[PATCH] Possible fix to recent data corruption on HEAD since
USB2
John Baldwin
jhb at freebsd.org
Thu Apr 16 20:03:25 UTC 2009
On Thursday 16 April 2009 2:47:38 pm Alexey Shuvaev wrote:
> On Thu, Apr 16, 2009 at 01:36:18PM -0400, John Baldwin wrote:
> > Due to some good sleuthing by avg@,
> > there is a patch that might fix the recent
> > reports of data corruption on current. It would explain some of the recent
> > reports where a file that was read would have missing gaps of bytes. The
> > problem is with the BUS_DMA_KEEP_PG_OFFSET changes to bus_dma. When a bounce
> > page was used by USB2, the changes to bus_dma would actually change the
> > starting virtual and physical addresses of the bounce page. When the bounce
> > page was no longer needed it was left in this bogus state. Later if another
> > device used the same bounce page for DMA it would use the wrong offset and
> > address. The issue there is if the second device was doing a full page of
> > I/O. In that case the DMA from the device would actually spill over into the
> > next page which could in theory be used by another DMA request. It could
> > also break alignment assumptions (since the previous PG_OFFSET may not be
> > aligned and the bus_dma code assumes bounce pages for the !PG_OFFSET case are
> > page aligned). The quick fix is to always restore the bounce page to the
> > normal state when a PG_OFFSET DMA request is finished. I'd actually prefer
> > not ever touching the page's starting addresses, but those changes would be
> > more invasive I believe.
> >
> > http://www.FreeBSD.org/~jhb/patches/dma_sg.patch
> >
> Am I right that hardware prerequisite in order to observe these problems
> is amd64 + 4Gb or more of RAM?
Well, i386 with PAE would do it as well. Basically, you need USB + one other
device that use bounce pages and the other device ends up with corruption.

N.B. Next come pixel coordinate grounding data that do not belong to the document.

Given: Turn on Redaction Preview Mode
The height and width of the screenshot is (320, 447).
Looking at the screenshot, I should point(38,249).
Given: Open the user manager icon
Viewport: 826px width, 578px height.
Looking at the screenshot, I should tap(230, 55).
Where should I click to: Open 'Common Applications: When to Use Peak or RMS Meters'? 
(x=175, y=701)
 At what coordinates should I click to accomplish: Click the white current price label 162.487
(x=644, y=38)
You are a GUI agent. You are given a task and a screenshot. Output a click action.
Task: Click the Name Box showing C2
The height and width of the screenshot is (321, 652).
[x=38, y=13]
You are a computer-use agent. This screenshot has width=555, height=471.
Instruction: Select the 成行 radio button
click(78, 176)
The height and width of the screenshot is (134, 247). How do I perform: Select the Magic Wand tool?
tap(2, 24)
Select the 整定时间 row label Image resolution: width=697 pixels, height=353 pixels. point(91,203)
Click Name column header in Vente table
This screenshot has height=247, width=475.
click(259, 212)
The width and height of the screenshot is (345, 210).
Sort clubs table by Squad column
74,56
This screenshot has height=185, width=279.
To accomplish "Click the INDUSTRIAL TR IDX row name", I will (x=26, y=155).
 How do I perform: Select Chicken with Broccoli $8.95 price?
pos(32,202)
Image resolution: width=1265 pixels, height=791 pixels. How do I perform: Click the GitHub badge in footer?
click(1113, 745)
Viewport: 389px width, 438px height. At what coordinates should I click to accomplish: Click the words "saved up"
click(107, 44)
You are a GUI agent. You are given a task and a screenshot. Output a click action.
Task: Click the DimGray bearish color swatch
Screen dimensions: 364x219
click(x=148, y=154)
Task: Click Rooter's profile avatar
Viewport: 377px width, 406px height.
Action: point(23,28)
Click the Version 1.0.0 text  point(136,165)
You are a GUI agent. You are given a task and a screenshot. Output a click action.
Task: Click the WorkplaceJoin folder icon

> Is it possible to fabricate some (artificial) test case to stress this
> particular situation (interleaved use of bounce pages by USB and some other
> device (?HDD?))?
I haven't constructed one though it might be possible to do so.
> Asking because as I understand the data corruption is silent
> and affected consumer (of bounce pages) should have some mechanism
> of detecting this (e.g. zfs' CRCs).
> In my case stess testing unpatched system till UFS filesystems are dead
> is no fun...
Understood. I know some other folks are going to test this and if there is
early success that may make the risk easier to take.